基于异质网络时态语义路径相似度的人物校正方法

发布时间:2018-06-24 12:03

  本文选题:异质关系网络 + 时态语义路径 ; 参考:《中南大学》2014年硕士论文


【摘要】:社会关系网络分析已经成为当今最热门的研究领域之一。在社会关系网络建立的过程中,由于数据来源的多样化、数据规模的日益扩大以及事务信息的不完备、人物的个人基本信息缺失、信息模式与结构的差异以及曾命名现象等因素,导致关系网络中人物关系出现混乱,这将使得在社会关系网络中人物的唯一性难以识别。基于普通关系网络结构参数计算的传统社会关系网络分析方法难以解决上述问题。

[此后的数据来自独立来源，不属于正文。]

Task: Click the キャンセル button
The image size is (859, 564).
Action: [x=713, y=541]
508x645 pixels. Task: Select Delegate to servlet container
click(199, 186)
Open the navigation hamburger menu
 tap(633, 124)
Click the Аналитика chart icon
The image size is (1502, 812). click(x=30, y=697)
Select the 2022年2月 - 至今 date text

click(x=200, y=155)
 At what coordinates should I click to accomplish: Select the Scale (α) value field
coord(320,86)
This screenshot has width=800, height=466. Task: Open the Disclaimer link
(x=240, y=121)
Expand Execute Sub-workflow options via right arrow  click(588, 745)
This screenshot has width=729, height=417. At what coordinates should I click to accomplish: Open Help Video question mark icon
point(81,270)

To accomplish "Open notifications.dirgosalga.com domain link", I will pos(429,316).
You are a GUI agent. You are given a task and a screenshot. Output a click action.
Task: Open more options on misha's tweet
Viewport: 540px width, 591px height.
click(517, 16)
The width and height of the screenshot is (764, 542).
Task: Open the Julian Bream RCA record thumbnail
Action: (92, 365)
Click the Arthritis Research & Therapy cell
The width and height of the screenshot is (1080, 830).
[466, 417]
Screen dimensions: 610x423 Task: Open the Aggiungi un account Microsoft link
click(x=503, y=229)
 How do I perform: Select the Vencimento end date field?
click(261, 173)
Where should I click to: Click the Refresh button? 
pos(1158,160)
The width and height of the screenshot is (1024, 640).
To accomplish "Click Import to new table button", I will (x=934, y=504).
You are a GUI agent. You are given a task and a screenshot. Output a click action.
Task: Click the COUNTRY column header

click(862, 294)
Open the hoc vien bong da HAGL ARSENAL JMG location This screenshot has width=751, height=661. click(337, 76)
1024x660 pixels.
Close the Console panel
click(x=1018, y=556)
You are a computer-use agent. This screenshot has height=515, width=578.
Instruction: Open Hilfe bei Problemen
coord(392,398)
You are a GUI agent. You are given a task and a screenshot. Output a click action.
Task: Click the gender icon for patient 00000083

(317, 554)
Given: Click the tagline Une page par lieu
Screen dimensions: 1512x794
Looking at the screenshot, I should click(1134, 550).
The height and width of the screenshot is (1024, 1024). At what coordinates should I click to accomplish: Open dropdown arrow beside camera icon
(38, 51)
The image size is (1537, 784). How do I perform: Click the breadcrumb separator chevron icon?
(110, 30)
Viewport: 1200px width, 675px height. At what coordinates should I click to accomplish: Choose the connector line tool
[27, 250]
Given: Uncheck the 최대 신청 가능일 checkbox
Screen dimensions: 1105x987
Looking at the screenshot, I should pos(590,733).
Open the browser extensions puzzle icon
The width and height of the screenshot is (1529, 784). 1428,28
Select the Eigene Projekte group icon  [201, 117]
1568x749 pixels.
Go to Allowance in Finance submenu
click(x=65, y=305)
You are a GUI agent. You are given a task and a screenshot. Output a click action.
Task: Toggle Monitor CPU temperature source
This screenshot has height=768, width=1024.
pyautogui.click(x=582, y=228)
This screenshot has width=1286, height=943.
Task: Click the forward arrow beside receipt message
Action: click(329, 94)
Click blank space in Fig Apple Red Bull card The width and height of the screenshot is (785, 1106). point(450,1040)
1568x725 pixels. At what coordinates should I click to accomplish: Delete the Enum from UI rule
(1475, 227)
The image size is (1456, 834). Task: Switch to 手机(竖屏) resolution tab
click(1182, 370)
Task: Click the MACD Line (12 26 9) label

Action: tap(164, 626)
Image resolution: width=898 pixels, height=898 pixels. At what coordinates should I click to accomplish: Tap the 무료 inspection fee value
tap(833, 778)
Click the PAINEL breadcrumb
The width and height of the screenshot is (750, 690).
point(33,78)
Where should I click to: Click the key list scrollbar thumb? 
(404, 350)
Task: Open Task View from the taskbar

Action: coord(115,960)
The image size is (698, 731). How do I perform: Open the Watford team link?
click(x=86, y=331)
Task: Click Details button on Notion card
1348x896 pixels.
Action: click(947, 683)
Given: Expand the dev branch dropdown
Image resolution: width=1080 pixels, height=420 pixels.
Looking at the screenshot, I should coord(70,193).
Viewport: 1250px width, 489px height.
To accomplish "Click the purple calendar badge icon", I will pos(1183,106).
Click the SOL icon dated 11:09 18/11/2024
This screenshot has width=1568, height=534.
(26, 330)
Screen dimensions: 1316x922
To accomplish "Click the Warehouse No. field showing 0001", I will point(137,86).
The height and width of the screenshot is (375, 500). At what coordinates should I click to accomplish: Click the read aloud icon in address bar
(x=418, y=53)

本文在异质关系网络以及语义网络基础之上,提出了一种基于异质关系网络的时态语义路径相似度计算的人物唯一性度量方法以及基于结构误差计算的相同人物合并校验策略。 本文调研了传统社会关系网络分析中常用的普通关系网络模型以及异质关系网络模型,分析了普通关系网络在大规模社会关系网络分析中的局限性,提出了基于异质关系网络的时态语义路径相似度的人物唯一性度量方法。该方法结合语义网络的特征提出了时态语义网络的概念,利用人物节点对之间的时态语义路径相似度计算以及基于相似度阈值的唯一性人物过滤策略来实现人物唯一性识别,通过包含了多样性的关系语义信息的相似度计算实现了人物节点相似性及唯一性的度量,实验结果表明该方法能够在大规模社会关系网络中准确度量人物节点的唯一性,验证了方法的有效性。 针对关系网络中具有高相似度的人物节点,本文提出了关系网络结构误差计算方法,该方法根据合并前后人物节点的度的变化计算节点对的结构误差,根据结构误差的取值判断人物节点对在关系结构上是否完全相同。通过该方法将具有完全相同的关系结构的人物节点筛选出来。然后,用相同人物节点合并策略对其进行合并,从而实现了关系网络中人物校正的目的。本文通过对一个含有多种学术活动信息的学术关系网络数据进行实验分析,验证了该方法在关系网络中相同人物校正中的有效性。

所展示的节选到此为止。